### Dokumen

#####

Secara umum konsep asuransi merupakan persiapan yang dibuat oleh sekelompok
orang yang masing-masing menghadapi kerugian kecil sebagai suatu yang tidak
dapat diduga. Apabila kerugian itu menimpa salah seorang dari mereka yang
menjadi anggota perkumpulan itu, maka kerugian akan ditanggung bersama oleh
mereka.
Sebagaimana
kita ketahui bahwa ada beberapa jenis asuransi, yaitu asuransi jiwa, asuransi
kerugian dan asuransi sosial. Dalam makalah ini kami hanya membahas mengenai
asuransi sosial dan asuransi kredit.

#####

### Tugas 1
Menurut teks tentang konsep asuransi, siapa yang menanggung kerugian bila kerugian itu menimpa salah seorang anggota perkumpulan?
### Tugas 2
Tentukan apakah setiap pernyataan berikut sesuai dengan teks tentang konsep asuransi. Jawab ya atau tidak, lalu kutip kata-kata teks yang menentukan.
(a) Asuransi jiwa disebut sebagai salah satu jenis asuransi.
(b) Makalah itu membahas asuransi jiwa.
(c) Kerugian yang dihadapi tiap orang digambarkan sebagai sesuatu yang dapat diduga.
### Tugas 3
Lanjutkan teks tentang konsep asuransi, dimulai setelah kalimat terakhirnya.
Data di bawah ini tidak ada hubungannya dengan teks tentang konsep asuransi.

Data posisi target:
#####

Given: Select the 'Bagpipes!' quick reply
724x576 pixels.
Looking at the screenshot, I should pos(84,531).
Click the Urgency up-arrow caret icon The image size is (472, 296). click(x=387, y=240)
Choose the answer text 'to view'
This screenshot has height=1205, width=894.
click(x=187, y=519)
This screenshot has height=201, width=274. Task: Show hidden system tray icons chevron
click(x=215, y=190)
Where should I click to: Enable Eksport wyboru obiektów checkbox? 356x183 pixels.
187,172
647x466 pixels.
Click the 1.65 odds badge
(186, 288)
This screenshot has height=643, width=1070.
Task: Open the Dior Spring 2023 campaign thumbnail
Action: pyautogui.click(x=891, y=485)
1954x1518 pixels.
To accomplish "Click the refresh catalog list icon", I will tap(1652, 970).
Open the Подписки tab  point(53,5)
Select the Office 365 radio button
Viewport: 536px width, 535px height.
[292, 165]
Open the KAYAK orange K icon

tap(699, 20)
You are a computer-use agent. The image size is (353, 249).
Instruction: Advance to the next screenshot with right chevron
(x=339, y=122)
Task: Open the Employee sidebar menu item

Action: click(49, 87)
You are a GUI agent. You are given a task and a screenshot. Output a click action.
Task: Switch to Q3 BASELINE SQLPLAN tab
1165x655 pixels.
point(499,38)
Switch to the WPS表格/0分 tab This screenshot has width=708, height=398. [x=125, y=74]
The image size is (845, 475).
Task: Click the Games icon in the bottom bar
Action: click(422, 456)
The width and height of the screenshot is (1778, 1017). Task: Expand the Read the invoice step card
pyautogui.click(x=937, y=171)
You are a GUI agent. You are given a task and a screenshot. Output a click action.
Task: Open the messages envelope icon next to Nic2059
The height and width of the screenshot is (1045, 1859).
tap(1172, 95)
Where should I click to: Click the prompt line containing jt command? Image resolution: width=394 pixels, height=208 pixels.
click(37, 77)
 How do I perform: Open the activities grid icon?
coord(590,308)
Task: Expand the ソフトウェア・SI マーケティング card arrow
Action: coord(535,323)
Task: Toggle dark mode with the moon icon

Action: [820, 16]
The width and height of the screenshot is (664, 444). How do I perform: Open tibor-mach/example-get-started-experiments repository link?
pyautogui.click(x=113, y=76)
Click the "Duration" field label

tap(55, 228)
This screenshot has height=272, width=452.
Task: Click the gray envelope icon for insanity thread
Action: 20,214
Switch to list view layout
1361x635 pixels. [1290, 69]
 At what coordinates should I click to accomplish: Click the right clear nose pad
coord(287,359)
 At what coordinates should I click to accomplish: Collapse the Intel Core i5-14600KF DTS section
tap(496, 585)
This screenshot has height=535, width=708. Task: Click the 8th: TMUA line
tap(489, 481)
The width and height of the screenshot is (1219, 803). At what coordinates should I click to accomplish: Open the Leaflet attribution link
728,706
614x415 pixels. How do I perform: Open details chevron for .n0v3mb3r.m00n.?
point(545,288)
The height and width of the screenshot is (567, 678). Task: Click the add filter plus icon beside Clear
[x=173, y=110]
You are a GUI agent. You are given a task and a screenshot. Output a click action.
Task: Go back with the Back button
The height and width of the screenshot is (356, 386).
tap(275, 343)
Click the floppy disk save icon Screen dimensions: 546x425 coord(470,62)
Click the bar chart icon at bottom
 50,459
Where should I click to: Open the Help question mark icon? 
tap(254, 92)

#####

### Jawaban Tertulis 1
Kerugian itu ditanggung bersama oleh para anggota perkumpulan.

### Jawaban Tertulis 2
(a) Ya: "ada beberapa jenis asuransi, yaitu asuransi jiwa, asuransi kerugian dan asuransi sosial"
(b) Tidak: "Dalam makalah ini kami hanya membahas mengenai asuransi sosial dan asuransi kredit."
(c) Tidak: "sebagai suatu yang tidak dapat diduga"

### Jawaban Tertulis 3
Di
Indonesia, asuransi sosial merupakan salah satu dari beberapa jenis asuransi
yang umumnya relatif masih baru dibandingkan dengan jenis asuransi lainnya. Hal
ini disebabkan timbulnya asuransi sosial berbeda latar belakangnya dengan
asuransi yang lain. Asuransi sosial timbul karena suatu kebutuhan masyarakat
akan terselenggarakannya suatu jaminan sosial (sosial security). Jadi karena
adanya suatu kebutuhan masyarakat berhubung keadaan dan perkembangannya, dimana
suatu jaminan sosial itu sudah merupakan suatu hal yang demikian mendesak dan
tidak dapat ditunda. Asuransi sosial ialah alat untuk menghimpun risiko dengan
memindahkannya kepada organisasi yang biasanya adalah organisasi pemerintah,
yang diharuskan oleh undang-undang untuk memberikan manfaat keuangan atau
pelayanan kepada atau atas nama orang-orang yang diasuransikan itu pada waktu terjadinya
kerugian tertentu yang telah ditetapkan sebelumnya. Asuransi sosial, atau
secara umum disebut SJSN (sistem jaminan sosial nasional) adalah program
asuransi yang diselenggarakan secara wajib berdasarkan suatu undang-undang,
dengan tujuan untuk memberikan perlindungan dasar bagi kesejahteraan
masyarakat.
Di
Indonesia perusahaan yang mendapat tugas menyelenggarakan asuransi sosial
sampai pada saat ini adalah :
1.
Perum Asabri untuk Angkatan Bersenjata Republik Indonesia dan pegawai sipil
Hankam lainnya, dikelola oleh Perum Asuransi Sosial ABRI.
2.
Perum Astek, dikelola oleh PT Jaminan Sosial Tenaga Kerja.
3.
Asuransi Kecelakaan, dikelola oleh PT AK Jasa Raharja (Persero)
4.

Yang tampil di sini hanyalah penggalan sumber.